EDITORIAL: A way out of the economic tsunami?
by Peter Westmore
News Weekly, April 4, 2009
At least one country has devised a credible strategy to cope with the global economic downturn.
The world faces a 30 per cent chance of going into a depression lasting five or more years. This is the alarming conclusion of the Economist Intelligence Unit (EIU) about where the global economic crisis is heading.
Its recent report, issued on March 19, warned that countries most at risk were those whose "growth was driven by credit expansion and asset price appreciation", and whose economies were geared to global growth and commodity dependence. All these factors apply to Australia.
The EIU report also discredits the forecast of the federal Treasury, released just two months ago when the Rudd Government unveiled its $42 billion stimulus package, that Australia's gross domestic product would grow by one per cent in 2009 and two per cent next year, despite negative growth in the last quarter of 2008.

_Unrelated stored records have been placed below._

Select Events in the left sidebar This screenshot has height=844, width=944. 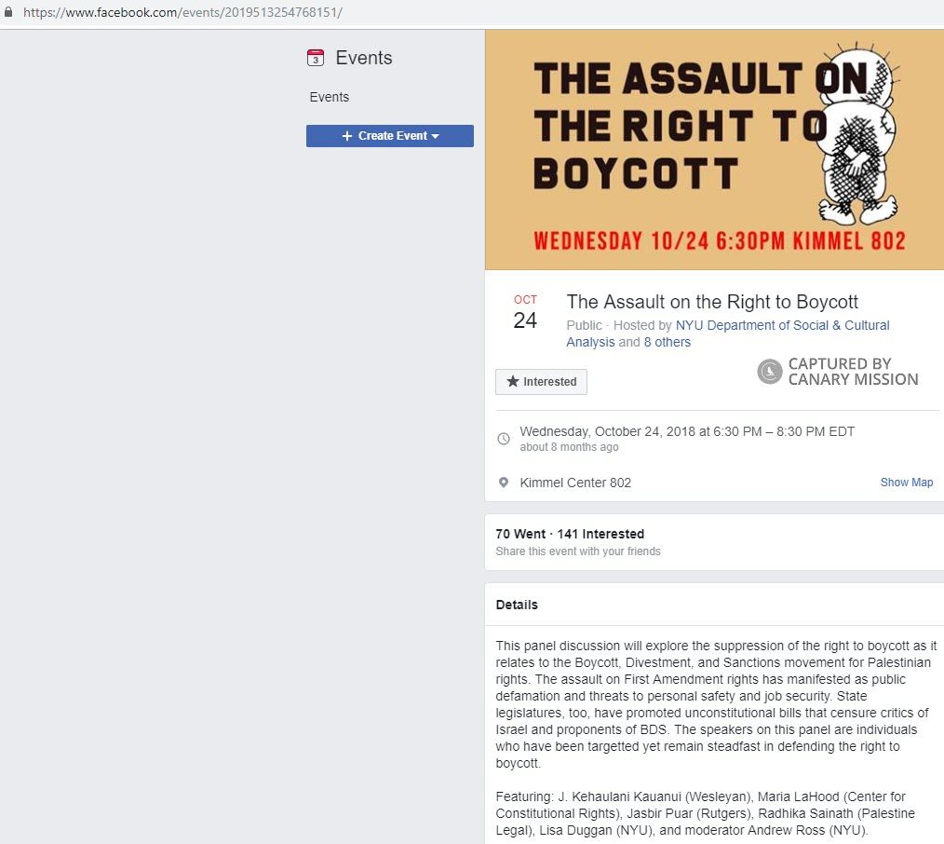(329, 97)
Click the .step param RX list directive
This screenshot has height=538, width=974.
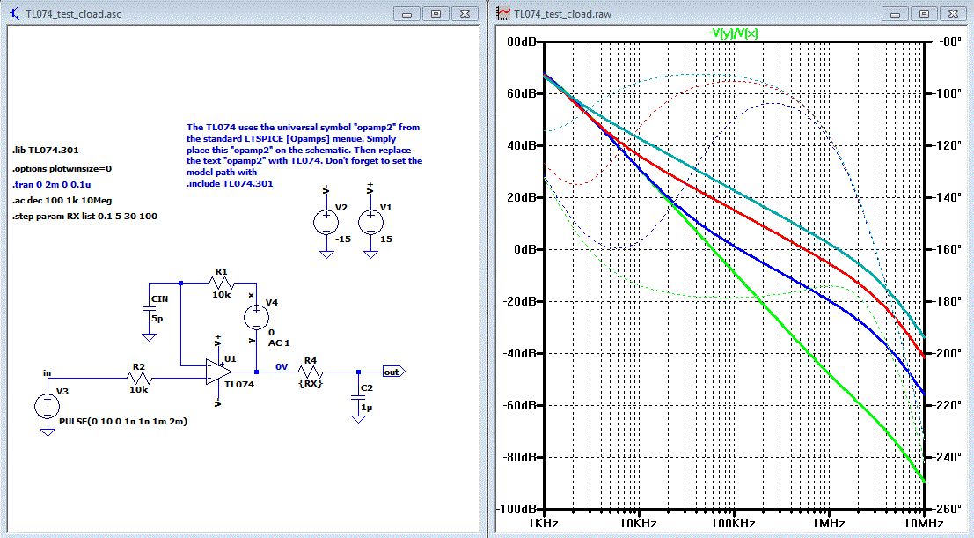point(84,216)
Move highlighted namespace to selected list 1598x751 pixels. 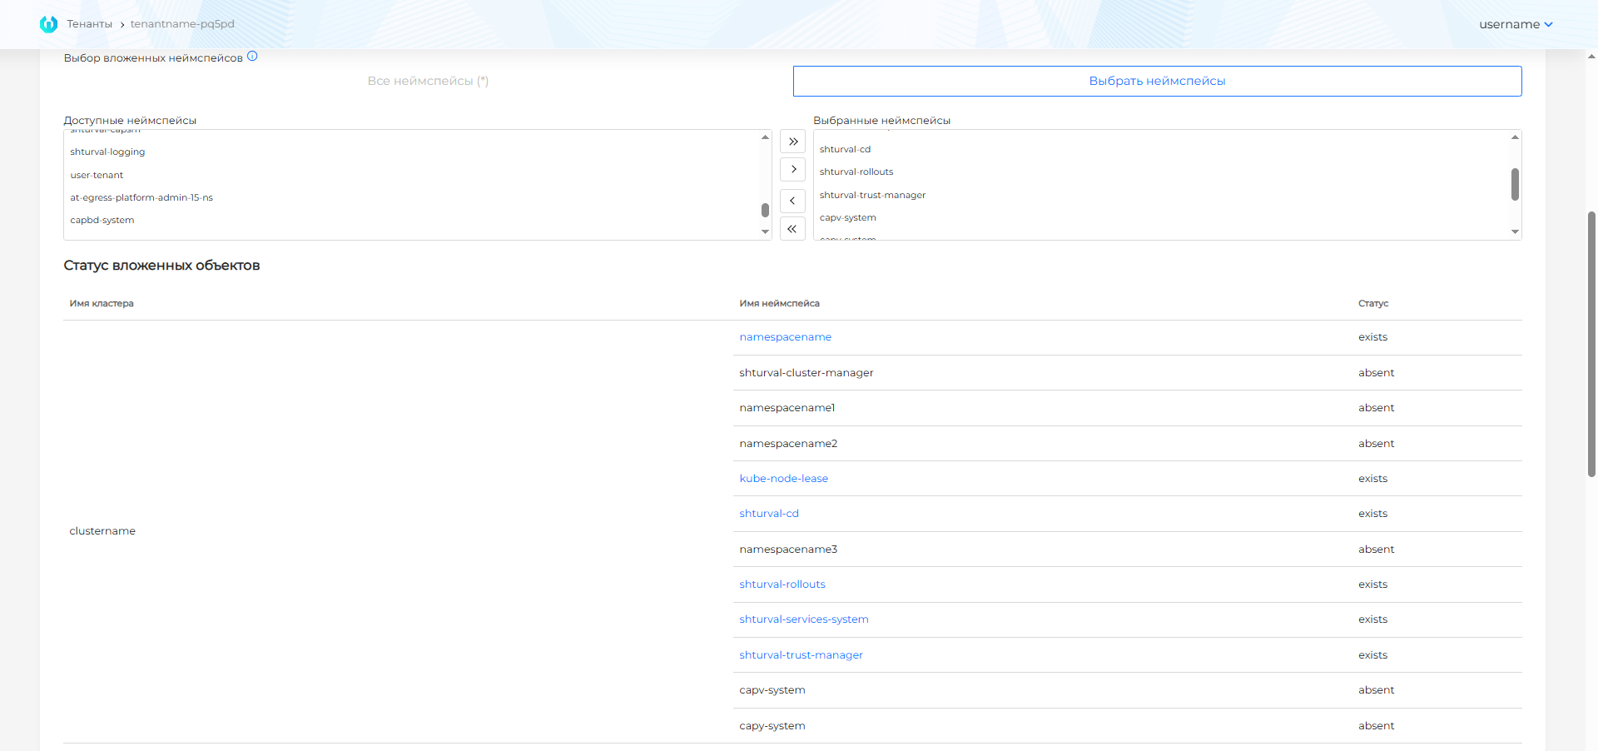click(x=792, y=169)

The business consultancy, Dun and Bradstreet (D&B), issued a report on the global economy recently which forecast that Australia would slide into recession in 2009.
Heightened risk for Australia
"A collapse in world trade, particularly in the Asia-Pacific region, and a sharp drop in economic growth for China have significantly heightened the downside risk to Australia's outlook," the D&B report said.
The response of the Federal Government has been to squander its $20 billion surplus from the last Budget in a futile attempt to stimulate consumer spending to massage Australia's GDP figures, and a multi-billion spending spree on home construction and schools.
These quick-fix programs are designed to jump-start the economy, but, in the likely event that they fail, will leave Australia deeper in the red, with an unsustainable and growing net foreign debt which is now above $660 billion.
In times of economic distress, it was quite appropriate that the Government should have used the surplus to cushion the effects of the global economic crisis. But the measures already taken will not help over the longer term.
It is instructive to look at what a country with a similar population to Australia's has done to address the global crisis.
Taiwan, like Australia, is a major exporter, with overseas shipments equivalent to about two-thirds of its GDP. Unlike Australia, its government has been transparent about the effects of the financial crisis.
Last year it revealed that, in the third quarter of 2008, GDP had fallen one per cent from a year earlier. In the fourth quarter of 2008, Taiwan's GDP had fallen by 8.4 per cent from a year earlier, and the Government anticipates a fall of 6.5 per cent in the first quarter of 2009, followed by seven per cent in the second quarter.
Last December, exports were 33 per cent lower than a year earlier, and in January the corresponding figure was 42 per cent. Industrial production fell by a staggering 43 per cent.
The Taiwanese Government's response to the crisis has been quite different from Australia's.
Instead of direct payments, Taiwan has distributed consumer vouchers to all adults in Taiwan, which can be used to pay for goods and services at registered retailers, wholesalers and food and beverage establishments.
The vouchers can be used until the end of September, and will help to maintain consumer spending.
This is a copy of an initiative taken in Japan in 1999, at the time of the Asian economic meltdown.
The Taiwanese Government has also introduced income-support programs for families and households living near the poverty line, subsidies for firms taking on new employees, and a range of industry-assistance programs to keep businesses operating.
Separately, the Government has brought forward major infrastructure programs, including expansion of Taipei's Mass Rapid Transit system, bridge and rail construction, school improvements, and other initiatives.
The basis for underwriting such projects was how much benefit they would produce in the long-term. As one economist said: "Everyone agrees that we need jobs, and everyone also agrees that there is a pressing need for infrastructure projects.
"This crisis can only be solved by spending public money on projects that will enhance the long-term economic health of the country, on projects that would be necessary even without a financial crisis. In other words, we should do what we would do anyway - just do it faster."
The Government has also reduced taxes, to encourage local investors to retain funds in the country, or repatriate them from overseas.
The Taiwanese Government has a comprehensive plan to support export industries by targeting new markets overseas in the Middle East, Latin America and mainland China, already Taiwan's major trading partner.
This approach provides a blueprint which could profitably be emulated in Australia.
- Peter Westmore is national president of the National Civic Council.